When this character is pasted into Excel or a text editor, it looks like a space, but in an SQL Server Query window (and, apparently, here on StackOverflow as well), it looks like a diamond containing a question mark.
Not only does char(63) look like a '?', it is actually a '?'.
(As a simple test ensure you have numlock on your keyboard on, hold down the alt key andtype '63' into the number pad - you can all sorts of fun this way, try alt-205, then alt-206 and alt-205 again: ═╬═)
Its possible that the '?' you are seeing isn't a char(63) however, and more indicitive of a character that SQL Server doesn't know how to display.
What do you get when you run:
select ascii(substring('[yourstring]',[pos],1));
--or
select unicode(substring('[yourstring]',[pos],1));
Where [yourstring] is your string and [pos] is the position of your char in the string
EDIT
From your comment it seems like it is a question mark. Have you tried:
replace(MyColumn,'?','')
EDIT2
Out of interest, what does the following do for you:
replace(replace(MyColumn,char(146),''),char(63),'')
char(63) is a question mark. It sounds like these "unusual" characters are displayed as a question mark, but are not actually characters with char code 63.
If this is the case, then removing occurrences of char(63) (aka '?') will of course have no effect on these "unusual" characters.
I believe you actually didn't have issues with literally CHAR(63), because that should be just a normal character and you should be able to properly work with it.

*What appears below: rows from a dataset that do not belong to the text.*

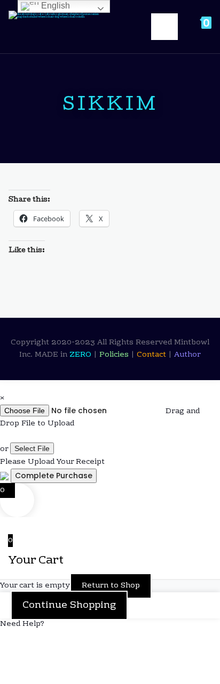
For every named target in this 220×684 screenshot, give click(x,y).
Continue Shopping (69, 605)
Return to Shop (111, 586)
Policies (115, 355)
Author (187, 355)
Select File (32, 448)
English (54, 5)
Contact (152, 355)
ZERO (81, 355)
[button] (110, 624)
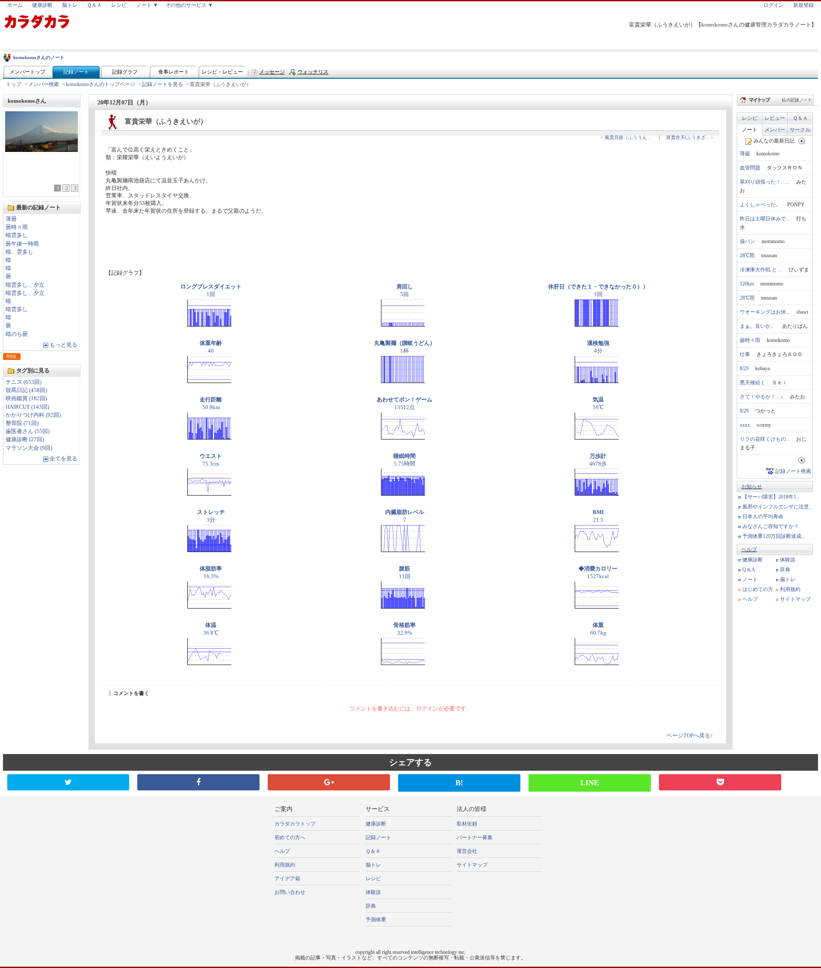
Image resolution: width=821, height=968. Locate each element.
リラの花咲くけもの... (765, 439)
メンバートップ (27, 72)
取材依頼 (467, 824)
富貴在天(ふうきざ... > (689, 137)
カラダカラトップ (295, 824)
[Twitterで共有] (68, 782)
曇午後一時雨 (22, 244)
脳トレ (69, 5)
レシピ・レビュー (222, 72)
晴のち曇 (17, 334)
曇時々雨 (17, 227)
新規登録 (803, 5)
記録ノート (76, 72)
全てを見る (63, 459)
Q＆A (748, 570)
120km (747, 284)
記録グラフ (125, 72)
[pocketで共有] (720, 782)
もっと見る (63, 345)
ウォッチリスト (313, 74)
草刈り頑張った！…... (765, 182)
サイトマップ (795, 599)
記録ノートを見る (162, 84)
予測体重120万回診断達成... (773, 536)
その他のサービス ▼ (189, 5)
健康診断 (42, 5)
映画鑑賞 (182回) (26, 398)
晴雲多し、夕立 (25, 285)
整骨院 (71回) (22, 423)
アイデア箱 (287, 879)
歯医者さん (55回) (28, 431)
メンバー (775, 130)
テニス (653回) (23, 382)
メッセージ (272, 72)
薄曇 (11, 219)
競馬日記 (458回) (26, 390)
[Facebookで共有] (198, 782)
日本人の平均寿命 (762, 517)
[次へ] (802, 141)
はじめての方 (757, 589)
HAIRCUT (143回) (27, 407)
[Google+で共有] (329, 782)
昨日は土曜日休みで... (765, 219)
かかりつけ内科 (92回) (33, 415)
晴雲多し (17, 235)
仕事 (745, 354)
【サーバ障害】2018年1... (771, 497)
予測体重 (376, 920)
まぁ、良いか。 (758, 326)
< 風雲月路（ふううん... (626, 137)
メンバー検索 (43, 84)
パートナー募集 (475, 837)
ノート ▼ (147, 5)
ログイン (773, 5)
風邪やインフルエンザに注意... (777, 507)
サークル (800, 130)
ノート (749, 130)
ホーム (15, 5)
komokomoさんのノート (39, 57)
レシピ (119, 5)
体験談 (787, 560)
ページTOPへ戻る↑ (690, 736)
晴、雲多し (19, 252)
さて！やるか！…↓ (761, 397)
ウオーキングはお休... (765, 312)
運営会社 (467, 851)
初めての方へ (290, 837)
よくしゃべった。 (760, 205)
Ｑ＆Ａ (94, 5)
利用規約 (790, 589)
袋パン (747, 241)
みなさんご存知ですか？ (770, 526)
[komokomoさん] (41, 149)
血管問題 (750, 168)
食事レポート (173, 72)
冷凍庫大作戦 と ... (761, 270)
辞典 (785, 570)
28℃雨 (747, 255)
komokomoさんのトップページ (100, 84)
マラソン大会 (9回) (29, 448)
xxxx (745, 425)
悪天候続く (752, 383)
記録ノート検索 (793, 471)
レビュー (775, 118)
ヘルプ (749, 549)
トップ (13, 84)
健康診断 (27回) (25, 439)
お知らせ (751, 487)
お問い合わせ (290, 892)
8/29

What I think happened is that, by mistake, an UTF character (for example, a cyrilic "А") was inserted into the table - and either your:
columns setup,
the SQL code,
or the passed in parameters
were not prepared for that.
In this case, the sign might be visible to you as ?, and its CHAR() function would actually give 63, but you should really use the NCHAR() to figure out the real code of it.
Let me give a specific example, that I had multiple times - issues
with that Cyrilic "А", which looks identical to the Latin one, but has
a unicode of 1040.
If you try to use the non-UTF CHAR function on that 1040 character,
you would get a code 63, which is not true (and is probably just an
info about the first byte of multibyte character).

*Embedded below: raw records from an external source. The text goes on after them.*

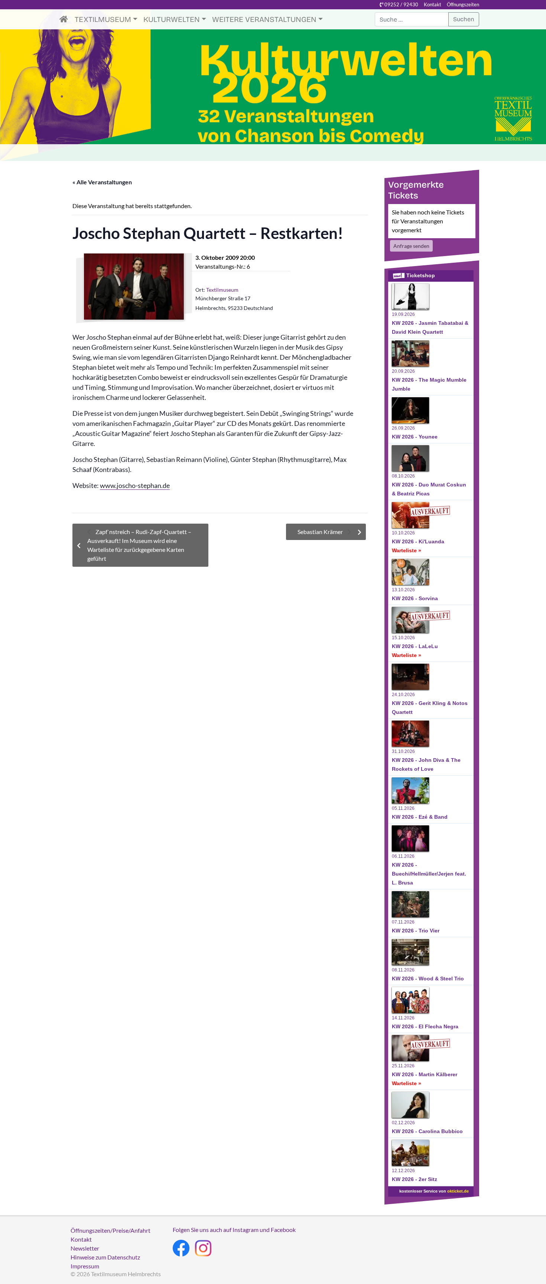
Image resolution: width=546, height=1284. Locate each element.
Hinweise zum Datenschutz (105, 1257)
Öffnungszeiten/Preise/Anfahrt (110, 1230)
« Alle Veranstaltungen (102, 181)
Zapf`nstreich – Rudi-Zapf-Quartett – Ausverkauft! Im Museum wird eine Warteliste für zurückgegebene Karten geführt (139, 545)
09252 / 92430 (400, 4)
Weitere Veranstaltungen (264, 19)
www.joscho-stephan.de (135, 485)
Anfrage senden (411, 246)
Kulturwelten (171, 19)
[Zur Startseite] (65, 19)
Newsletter (85, 1248)
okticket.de (458, 1191)
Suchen (463, 19)
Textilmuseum (103, 19)
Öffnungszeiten (463, 4)
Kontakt (432, 4)
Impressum (85, 1266)
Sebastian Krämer (321, 531)
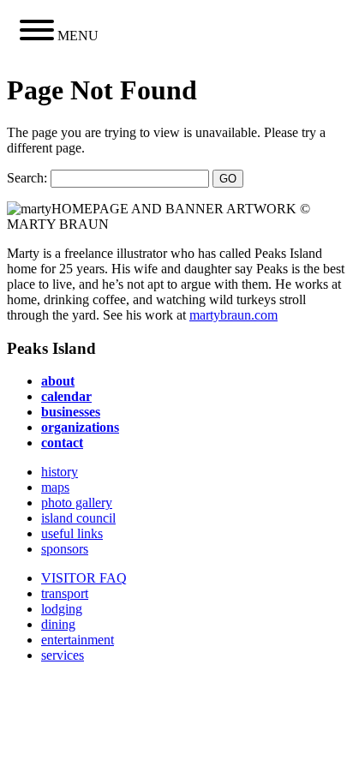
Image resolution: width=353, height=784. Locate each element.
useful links (72, 533)
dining (58, 624)
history (59, 471)
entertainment (77, 639)
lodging (61, 608)
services (62, 655)
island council (78, 518)
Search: (27, 178)
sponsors (64, 549)
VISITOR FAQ (84, 578)
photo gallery (76, 502)
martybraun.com (233, 315)
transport (64, 593)
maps (55, 487)
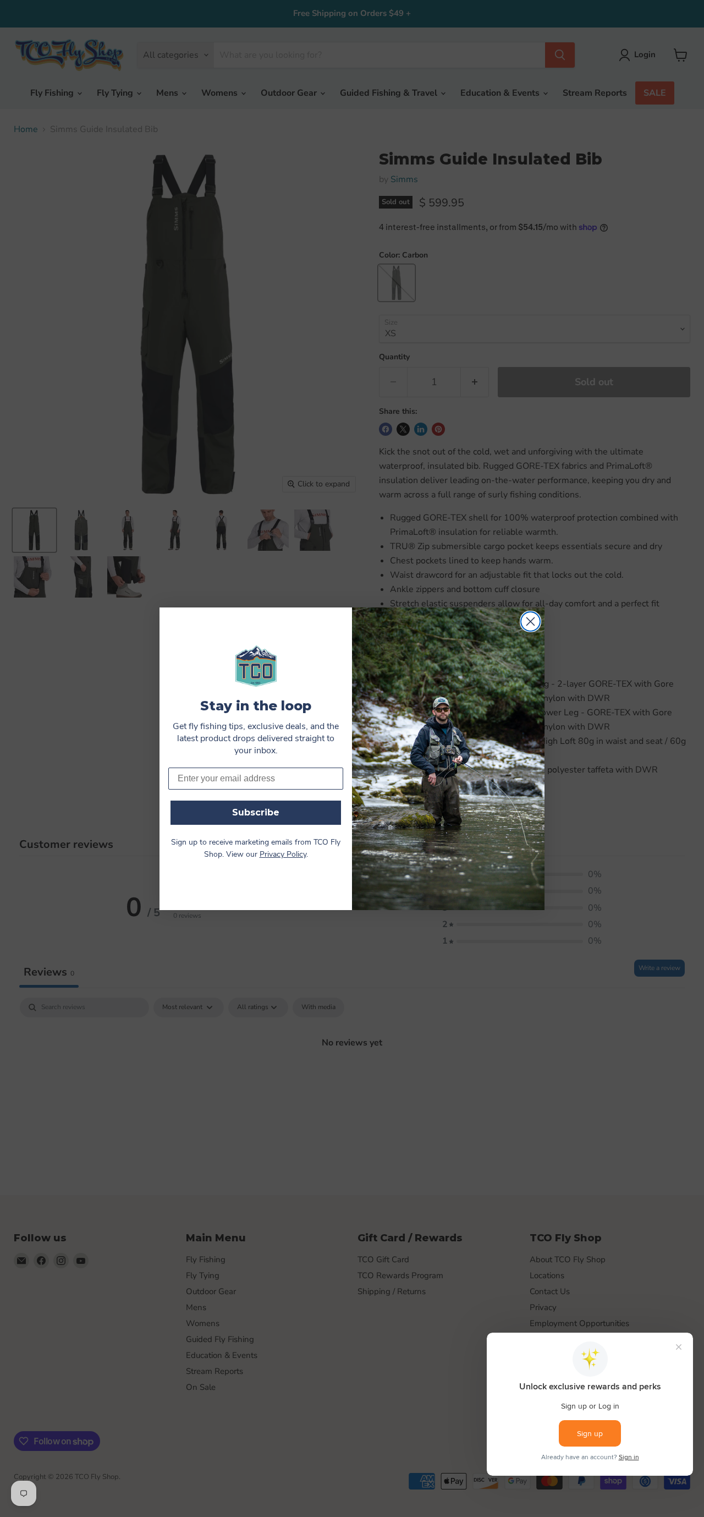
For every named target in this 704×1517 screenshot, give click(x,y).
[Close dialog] (530, 621)
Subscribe (255, 812)
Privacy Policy (283, 855)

Actually, run this to make the differences in my example obvious:
SELECT NCHAR(65) AS Latin_A, NCHAR(1040) Cyrilic_A, ASCII(NCHAR(1040)) Latin_A_Code, UNICODE(NCHAR(1040)) Cyrilic_A_Code;
That empty string Which shows us '?' in substring.

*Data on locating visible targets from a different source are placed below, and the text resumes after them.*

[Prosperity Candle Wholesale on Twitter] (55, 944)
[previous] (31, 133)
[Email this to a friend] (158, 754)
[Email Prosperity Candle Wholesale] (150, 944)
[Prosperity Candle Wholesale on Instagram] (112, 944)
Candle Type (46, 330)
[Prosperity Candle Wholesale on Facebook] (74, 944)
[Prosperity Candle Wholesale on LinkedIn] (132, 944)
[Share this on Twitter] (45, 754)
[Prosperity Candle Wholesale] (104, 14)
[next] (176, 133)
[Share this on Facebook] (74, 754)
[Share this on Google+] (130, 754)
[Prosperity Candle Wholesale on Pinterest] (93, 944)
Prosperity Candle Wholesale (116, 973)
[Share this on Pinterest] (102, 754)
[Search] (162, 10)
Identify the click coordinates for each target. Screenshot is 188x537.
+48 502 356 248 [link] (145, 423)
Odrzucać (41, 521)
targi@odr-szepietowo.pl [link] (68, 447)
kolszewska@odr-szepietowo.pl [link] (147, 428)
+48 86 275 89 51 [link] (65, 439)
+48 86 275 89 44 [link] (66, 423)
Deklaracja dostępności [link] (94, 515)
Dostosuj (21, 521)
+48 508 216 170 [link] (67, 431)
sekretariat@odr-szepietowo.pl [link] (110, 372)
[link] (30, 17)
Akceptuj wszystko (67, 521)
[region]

Gives us Ascii value as 63.
It's a Zero Width space which gets appended if you copy data from ui and insert into the database.
To replace the data, you can use below query
**set MyColumn = replace(MyColumn,NCHAR(8203),'')**
It's an older question, but I've run into this problem as well. I found the solution somewhere else on internet, but I thought it would be good to share it here as well. Have a good day.
Replace(YourString, nchar(65533) COLLATE Latin1_General_BIN2, '')
This should work as well:
UPDATE TABLE
SET [FieldName] = SUBSTRING([FieldName], 2, LEN([FieldName]))
WHERE ASCII([FieldName]) = 63